Tasks and exercises:
**1)** In the piece on open-ended play below, what does it say a shell can become?
**2)** Write what comes next in the piece on open-ended play below, picking up after its final sentence.

Text passage:
▬▬▬▬▬▬
Updated: Oct 4, 2020
As a parent you might have come across (or may soon will) at some point the age old irony, of the child presented with a new toy, who would rather play with the box it arrived in. In these modern times in a Capitalist world where we are sold everyday images of the perfect life directly into our homes via TV, to our phones via social media, childhood has become big business.
An endless array of toys that promote early development and the early intellectualisation of children that flash, light up, sing the alphabet whilst displaying shapes and colours of all kinds tell parents ‘its ok you are busy, it’s ok the system leaves you with little time to play whilst you work all day..we’ve got you covered. As the age of hand held technology has arrived, there has become other ways to help keep the minds (and bodies) of children occupied whilst we frantically try and fit in everything that us ’expected of us’ whilst trying to retain some kind of sanity knowing that one day - when we are retired we will be able to sit back and take in this life.
It is no coincidence I feel that one of the United States Steiner~Waldorf Schools is in Silicon Valley, home to the worlds leaders in technological development, you may wonder why when these companies are pouring out apps and programs to millions of parents around the globe, they themselves it seems are placing their children in an educational environement where screens are not promoted or endorsed in childhood and where the focus is on creativity, human interaction and deepening the imagination.
With technology though has also come information. Technology however has its benefits, knowledge is power, parents have read, researched and found their way through the modern ‘packaged childhood’ presented to us by huge corporate companies and have found their way to understanding how they want to live and how they want their child to experience the world, a much softer and gentler approach where academics can wait, where toys are quiet and imaginations are big...and these toys are beautiful, from forward thinking companies who look after their workers, pay fairly and create sustainable and environmentally friendly products which the world needs right now more than ever) obviously with all this comes a higher cost, which some parents cannot afford.
Waldorf Education itself strives to deepen the childs connection with the natural world and many of the toys you see in Kindergartens are not from expensive stores but from nature. Open ended ’loose parts’ as they are now known provide opportunity for play which a ‘mass manufactured’ toy simply cannot...the potential of a pine cone that can be a gnome, a tree. A shell that can become a plate, a phone, a boat. Stones become mountains and a basket of plums, pieces of wood become bridges, caves and bread. The only limit to these toys is the imagination of the child. The child chooses an item, and using their own deep thinking incorporates it into play, bringing other children into their world creating magic which as adults we can only touch upon.
I remember watching the children’s film ‘Hook’ a little while ago with my eldest two, I don't know if you have seen it? the scene where all the lost boys are sitting down for a feast with Robin Williams, for him to be perplexed at where it all was, when he found his inner child he was greeted with the most spectacular feast you could imagine. Open ended items are the food for the child's imagination and these simple items in their playspace can replace almost everything else they play with.
▬▬▬▬▬▬
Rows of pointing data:
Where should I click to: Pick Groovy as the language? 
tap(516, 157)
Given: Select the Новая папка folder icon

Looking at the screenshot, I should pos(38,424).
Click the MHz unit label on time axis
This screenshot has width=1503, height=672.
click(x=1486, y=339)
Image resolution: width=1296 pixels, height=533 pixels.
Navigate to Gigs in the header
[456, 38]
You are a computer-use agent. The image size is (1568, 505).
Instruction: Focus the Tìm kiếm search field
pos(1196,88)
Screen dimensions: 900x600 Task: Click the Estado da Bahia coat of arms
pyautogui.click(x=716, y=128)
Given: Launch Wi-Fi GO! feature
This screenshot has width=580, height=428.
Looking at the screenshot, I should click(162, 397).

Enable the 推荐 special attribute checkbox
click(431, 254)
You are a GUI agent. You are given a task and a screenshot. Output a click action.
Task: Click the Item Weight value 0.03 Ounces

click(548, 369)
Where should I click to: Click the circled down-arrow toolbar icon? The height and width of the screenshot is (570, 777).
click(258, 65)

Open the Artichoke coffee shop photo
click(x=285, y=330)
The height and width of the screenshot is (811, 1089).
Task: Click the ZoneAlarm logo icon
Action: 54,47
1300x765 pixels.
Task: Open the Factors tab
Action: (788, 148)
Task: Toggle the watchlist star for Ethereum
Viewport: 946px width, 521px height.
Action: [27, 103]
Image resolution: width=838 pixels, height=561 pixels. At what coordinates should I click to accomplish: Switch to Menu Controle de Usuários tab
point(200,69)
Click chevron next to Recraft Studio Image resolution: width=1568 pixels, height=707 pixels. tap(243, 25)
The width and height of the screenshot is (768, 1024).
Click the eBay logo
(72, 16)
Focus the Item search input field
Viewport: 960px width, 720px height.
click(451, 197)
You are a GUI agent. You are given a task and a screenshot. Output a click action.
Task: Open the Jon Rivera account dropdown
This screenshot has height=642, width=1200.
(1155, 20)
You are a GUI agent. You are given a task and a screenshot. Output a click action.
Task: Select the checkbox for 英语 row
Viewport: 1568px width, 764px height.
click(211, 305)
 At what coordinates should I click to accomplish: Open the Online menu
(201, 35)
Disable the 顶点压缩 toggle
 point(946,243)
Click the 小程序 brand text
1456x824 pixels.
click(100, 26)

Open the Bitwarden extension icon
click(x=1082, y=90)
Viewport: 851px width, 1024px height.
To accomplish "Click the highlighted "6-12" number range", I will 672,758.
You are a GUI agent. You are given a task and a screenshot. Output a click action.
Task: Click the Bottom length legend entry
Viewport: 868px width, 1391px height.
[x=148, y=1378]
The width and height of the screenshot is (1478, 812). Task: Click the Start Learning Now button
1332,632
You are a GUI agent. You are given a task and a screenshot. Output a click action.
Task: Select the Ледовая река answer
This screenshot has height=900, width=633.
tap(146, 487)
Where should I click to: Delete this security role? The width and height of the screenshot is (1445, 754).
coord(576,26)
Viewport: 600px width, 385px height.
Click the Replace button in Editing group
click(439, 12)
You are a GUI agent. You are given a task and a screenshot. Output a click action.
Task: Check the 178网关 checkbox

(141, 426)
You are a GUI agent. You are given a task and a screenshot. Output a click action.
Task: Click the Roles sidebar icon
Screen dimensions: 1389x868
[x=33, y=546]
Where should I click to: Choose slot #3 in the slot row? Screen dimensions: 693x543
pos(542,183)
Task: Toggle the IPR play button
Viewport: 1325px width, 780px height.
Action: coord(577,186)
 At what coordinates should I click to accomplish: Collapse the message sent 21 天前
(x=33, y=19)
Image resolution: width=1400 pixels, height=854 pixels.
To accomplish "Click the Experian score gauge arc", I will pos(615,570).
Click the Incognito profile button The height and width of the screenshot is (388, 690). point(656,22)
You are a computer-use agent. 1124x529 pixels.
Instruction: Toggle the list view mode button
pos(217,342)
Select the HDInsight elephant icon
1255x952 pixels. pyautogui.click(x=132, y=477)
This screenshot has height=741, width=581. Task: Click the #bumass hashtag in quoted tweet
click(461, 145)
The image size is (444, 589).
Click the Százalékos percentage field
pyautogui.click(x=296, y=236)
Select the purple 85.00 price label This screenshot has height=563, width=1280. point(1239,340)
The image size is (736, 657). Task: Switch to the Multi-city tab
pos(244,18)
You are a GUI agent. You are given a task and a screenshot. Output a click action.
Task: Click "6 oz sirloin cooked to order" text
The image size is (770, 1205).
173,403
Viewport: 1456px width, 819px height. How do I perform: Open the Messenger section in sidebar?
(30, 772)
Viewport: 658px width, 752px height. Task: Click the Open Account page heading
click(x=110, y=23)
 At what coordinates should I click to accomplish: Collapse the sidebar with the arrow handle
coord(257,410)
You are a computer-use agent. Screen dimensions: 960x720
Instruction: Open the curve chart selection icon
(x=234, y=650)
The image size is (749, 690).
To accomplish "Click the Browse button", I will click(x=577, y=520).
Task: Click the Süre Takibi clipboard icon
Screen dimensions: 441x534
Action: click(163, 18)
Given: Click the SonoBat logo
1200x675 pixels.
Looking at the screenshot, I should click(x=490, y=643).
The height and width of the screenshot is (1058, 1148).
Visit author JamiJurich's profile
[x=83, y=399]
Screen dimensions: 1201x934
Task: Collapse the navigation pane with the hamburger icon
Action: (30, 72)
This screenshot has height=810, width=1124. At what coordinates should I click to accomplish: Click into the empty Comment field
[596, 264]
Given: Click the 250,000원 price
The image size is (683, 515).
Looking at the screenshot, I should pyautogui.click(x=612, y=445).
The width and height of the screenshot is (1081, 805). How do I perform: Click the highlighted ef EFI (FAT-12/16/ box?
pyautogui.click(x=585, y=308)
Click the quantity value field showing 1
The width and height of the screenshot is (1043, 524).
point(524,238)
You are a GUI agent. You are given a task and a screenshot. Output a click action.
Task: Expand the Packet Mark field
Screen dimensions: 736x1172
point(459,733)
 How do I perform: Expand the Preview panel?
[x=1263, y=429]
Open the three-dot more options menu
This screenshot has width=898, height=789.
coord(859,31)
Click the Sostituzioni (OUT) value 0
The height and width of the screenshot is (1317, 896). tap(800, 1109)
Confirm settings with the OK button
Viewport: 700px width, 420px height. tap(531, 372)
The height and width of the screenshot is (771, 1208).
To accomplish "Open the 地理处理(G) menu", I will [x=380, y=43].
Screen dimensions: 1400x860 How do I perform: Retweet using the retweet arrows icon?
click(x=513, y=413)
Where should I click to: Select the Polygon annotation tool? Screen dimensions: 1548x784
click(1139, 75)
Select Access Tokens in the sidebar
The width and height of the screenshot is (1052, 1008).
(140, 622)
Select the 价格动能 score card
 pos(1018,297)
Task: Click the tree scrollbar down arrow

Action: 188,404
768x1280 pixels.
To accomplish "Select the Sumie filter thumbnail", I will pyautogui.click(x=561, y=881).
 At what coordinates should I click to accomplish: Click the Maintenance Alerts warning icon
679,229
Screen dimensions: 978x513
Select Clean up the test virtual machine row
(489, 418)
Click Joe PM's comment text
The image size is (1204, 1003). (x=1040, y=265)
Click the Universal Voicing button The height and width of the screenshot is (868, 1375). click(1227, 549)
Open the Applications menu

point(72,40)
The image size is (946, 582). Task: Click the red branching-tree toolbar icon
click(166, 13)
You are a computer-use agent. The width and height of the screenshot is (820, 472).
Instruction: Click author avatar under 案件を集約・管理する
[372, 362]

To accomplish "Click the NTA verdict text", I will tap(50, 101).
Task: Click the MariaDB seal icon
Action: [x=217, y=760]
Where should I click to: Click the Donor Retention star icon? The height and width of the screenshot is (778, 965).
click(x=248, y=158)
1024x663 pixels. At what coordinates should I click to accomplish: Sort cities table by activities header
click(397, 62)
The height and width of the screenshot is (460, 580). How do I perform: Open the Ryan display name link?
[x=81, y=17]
▬▬▬▬▬▬
Expected responses:
**1)** A plate, a phone, or a boat.

**2)**
In my home playfood, small world items, trees etc have been replaced with baskets of pine cones, shells, tumbled stones, tumbled gemstones, sanded down branches and pieces of wood such as driftwood and bogwood. Pre-formed figures of people are simple peg dolls, with some additions to handmade dolls without faces (to allow the child to decide the face and emotions in play) from time to time. Most of these items I found in my local garden centre, in the aquarium section for a few pounds or when we have been out on walks in nature, I have purchased very few ‘structured toys’ from trusted companies, I have a grimms natural rainbow and semi circles for building and stacking, they are used for play in many many ways, and some Ostheimer animals which even now for me are a little too ‘formed’ than I would like. I will be exploring and sharing here ways of making our own animals for play over the next couple of months.
What about colours and shape, letter and number recognition I have some ask. One thing I have found about this approach, about not providing an array of puzzles or books with numbers and letter and colours, is it has given me so much trust in the childs jounrey and theit amazing capabilities to learn and soak in the world without any of this. Storytelling and Singing form the back bone of ‘structured’ ways of introducing these concepts in Waldorf Education...we learn colours through everything we interact with, we count everything, pieces of fruit, steps everything, we learn volume and broad mathematical concepts though simple baking tasks, through independent self care, pouring a simple glass of water from a jug. Development improves everyday as she uses objects we have in the home in purposeful work and through her own play and exploration.
Natural open ended items allow the brain and imagination to deepen itself because the lack of structure means the brain has to do this work instead developing the imagination deeply. We can liken it to running a marathon and deciding to do a light jog every night to prepare, when the marathon comes we don't have the physical stamina to get there. If we don’t provide items in play which allow children to use their imagination in freedom, then they will not have the opportunity to develop and enrich this part of their play.
Without the endless array of puzzles and’ structured toys, the little ones imagination has had time to take things in to develop and grow, she names colours because they hold meaning to her, because she has discovered them in play and made deep and meaningful links, she runs in the living room flying an aeroplane made from a log and pointing them out in the sky when we are in the garden, she truly see the world in all its glory. She is not ‘awakened’ to the world as we represent it through intellectual means but is allowed to discover, to experience, to see, feel and touch it, to absorb every inch of it and gently deepen her relationship with it as she plays and experiences the day.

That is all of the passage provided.